RECORDED INFORMATION ▸
::::

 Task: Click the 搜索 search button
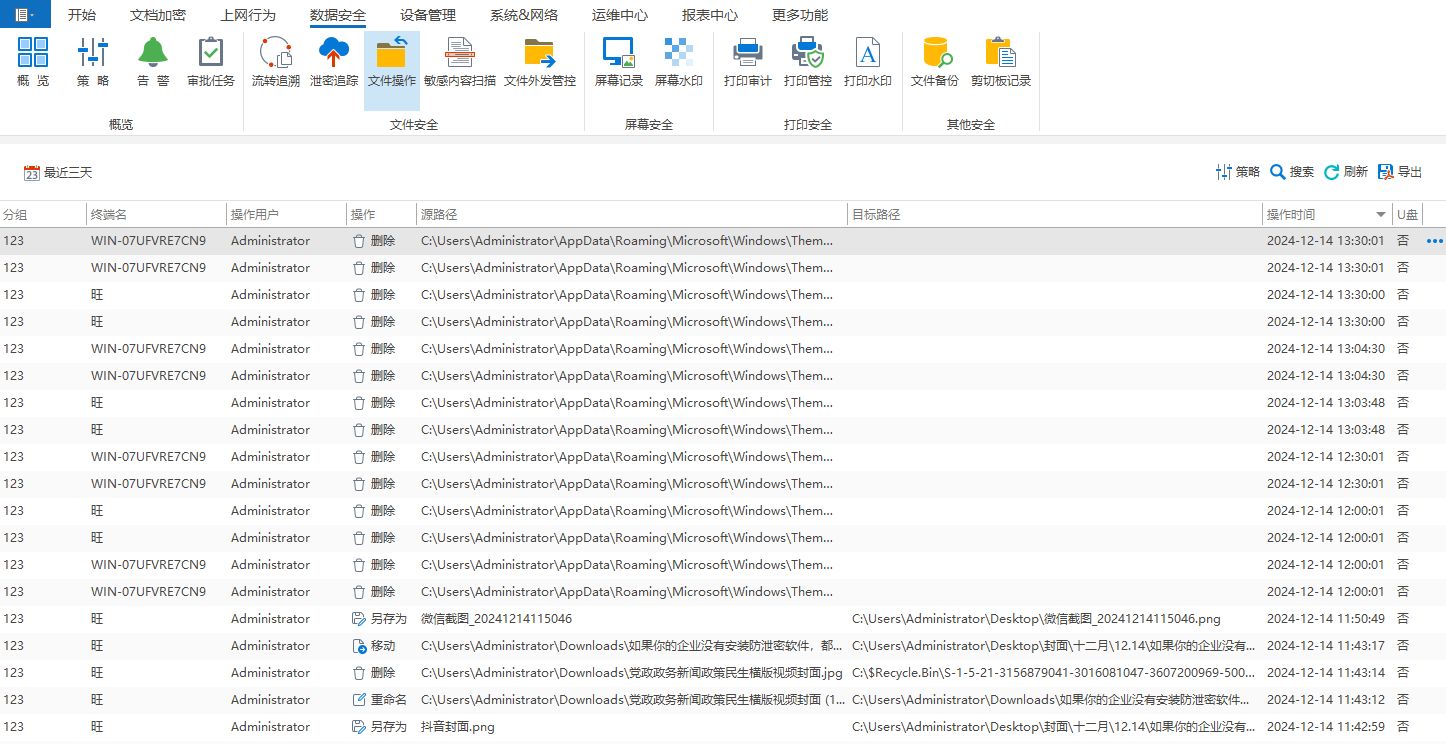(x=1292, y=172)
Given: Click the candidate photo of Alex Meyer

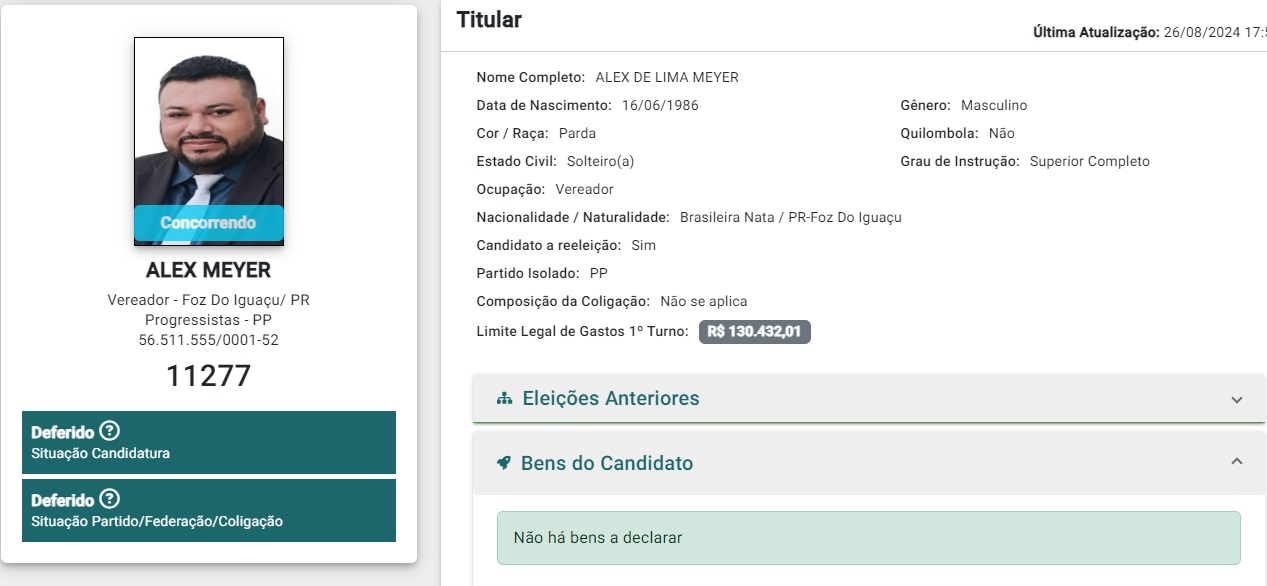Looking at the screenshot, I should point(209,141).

::::

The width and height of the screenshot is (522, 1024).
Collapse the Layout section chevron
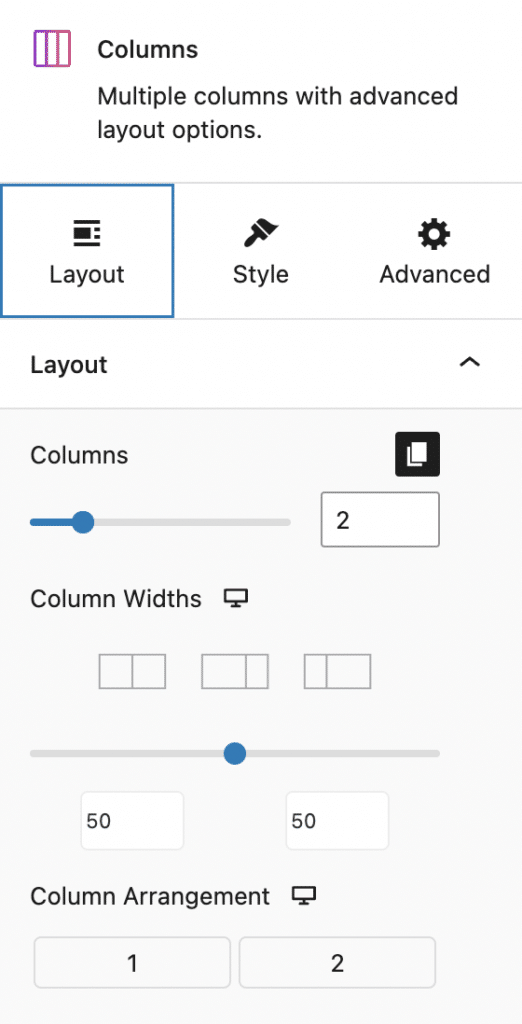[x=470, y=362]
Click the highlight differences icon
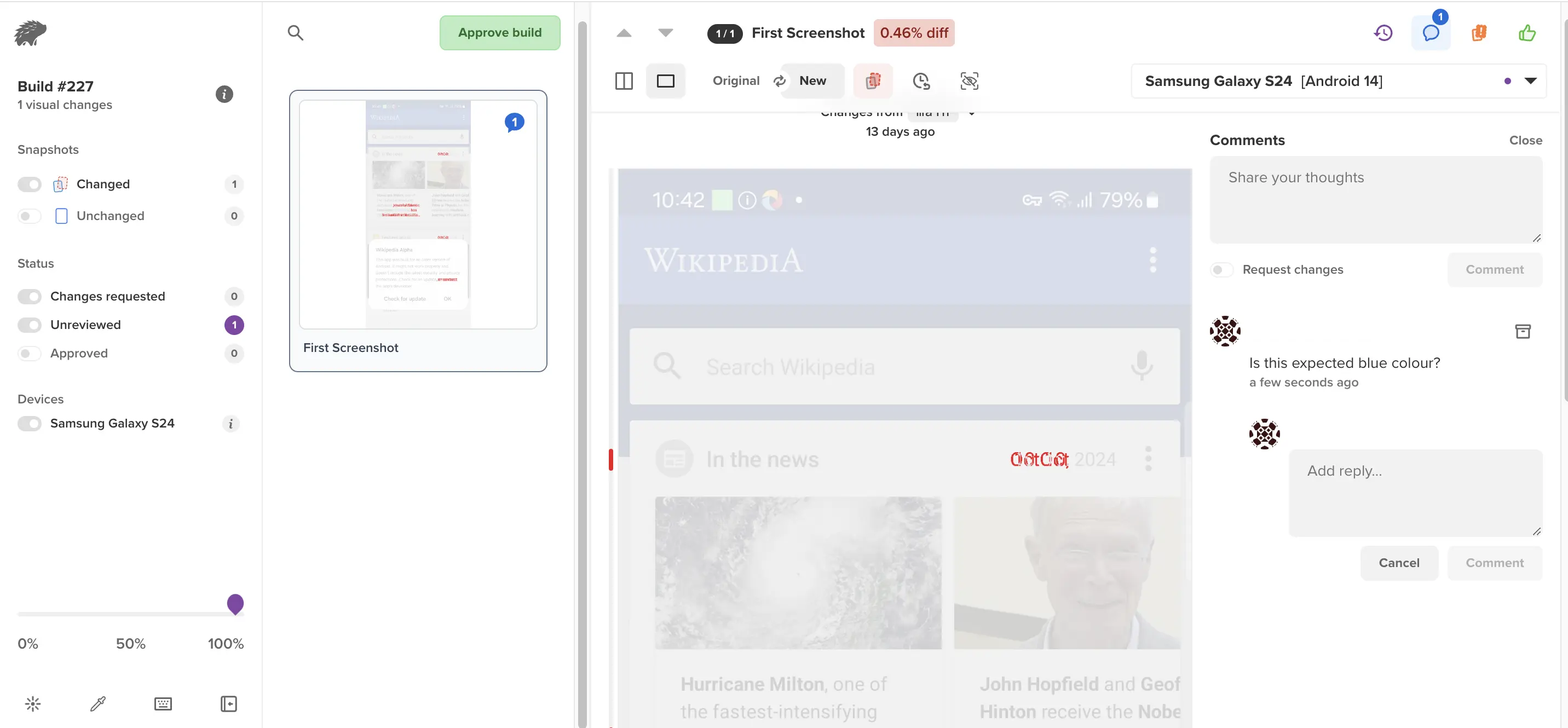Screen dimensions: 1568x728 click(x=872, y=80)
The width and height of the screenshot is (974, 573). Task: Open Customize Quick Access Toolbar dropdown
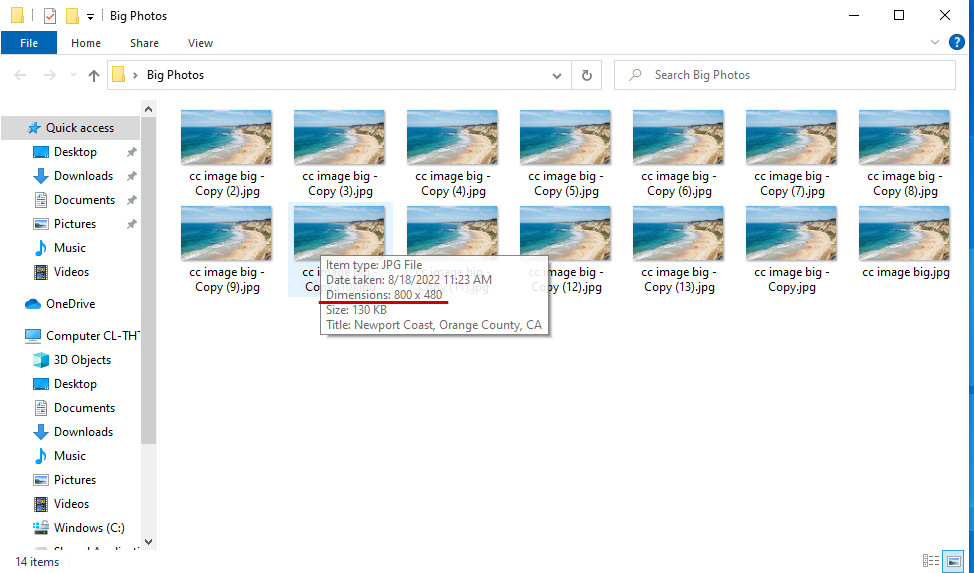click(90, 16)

::::

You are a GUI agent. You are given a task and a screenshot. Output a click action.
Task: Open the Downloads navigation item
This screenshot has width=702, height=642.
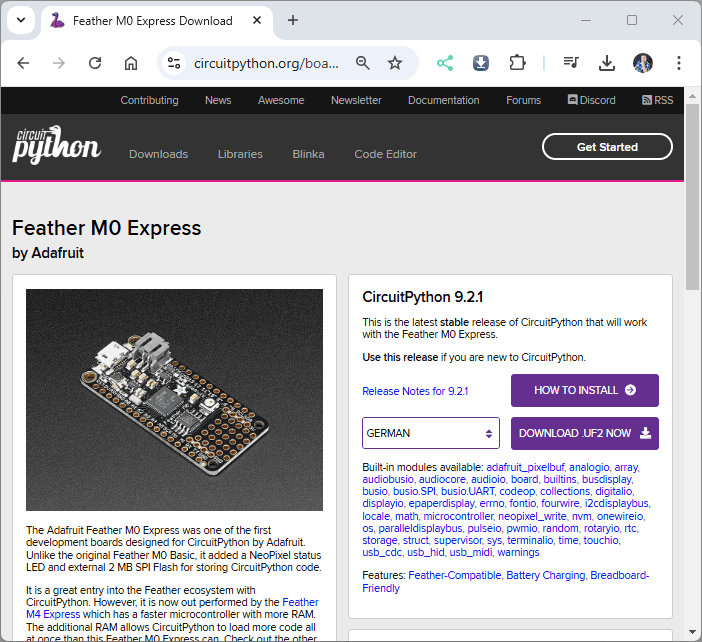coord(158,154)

::::

CHALLENGE ▸ Starting with the line that contains "You are a GUI" and going on through the line that contains "coord(158,154)", write out that data again, shifting every coordinate in the answers up by 137. Leave the pictures out.

SOLUTION TO THE PROBLEM ▸
You are a GUI agent. You are given a task and a screenshot. Output a click action.
Task: Open the Downloads navigation item
This screenshot has width=702, height=642.
coord(295,291)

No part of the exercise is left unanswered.